## What is needed
Output word for word the lines from the one with "Instruction: Choose the" to the final line of the data, both ends included, but skip the pictures.

---------- Records for the exercise ----------

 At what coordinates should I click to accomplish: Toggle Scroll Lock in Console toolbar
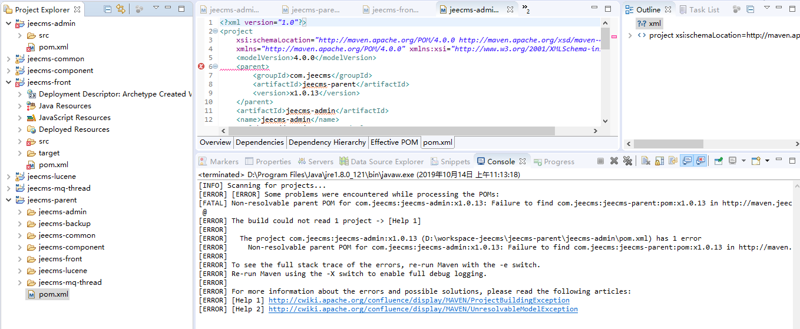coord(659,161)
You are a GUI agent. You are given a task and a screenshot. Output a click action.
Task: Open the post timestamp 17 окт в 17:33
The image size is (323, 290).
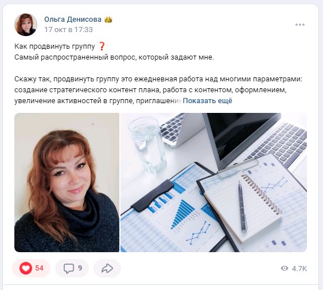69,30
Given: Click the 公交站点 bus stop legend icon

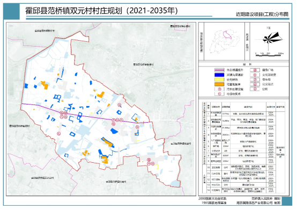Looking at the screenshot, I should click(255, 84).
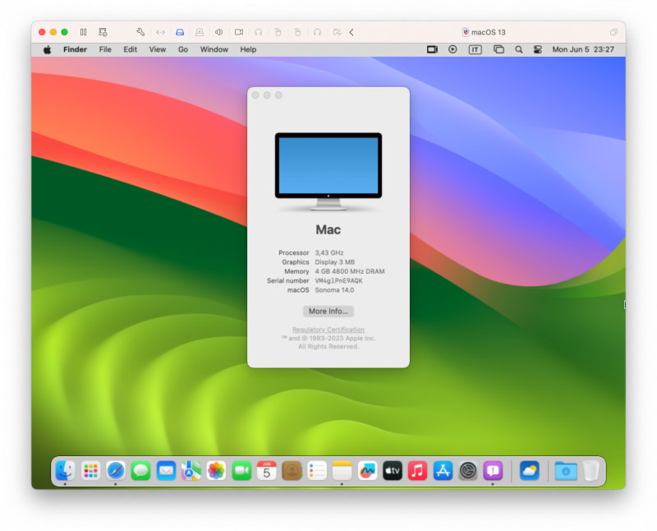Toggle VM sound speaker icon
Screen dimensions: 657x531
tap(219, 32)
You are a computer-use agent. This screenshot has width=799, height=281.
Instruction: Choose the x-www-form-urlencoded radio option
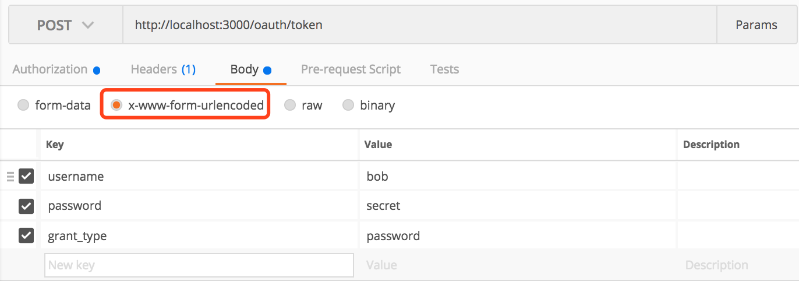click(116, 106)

----------

## Answer section
Instruction: Choose the x-www-form-urlencoded radio option
click(116, 106)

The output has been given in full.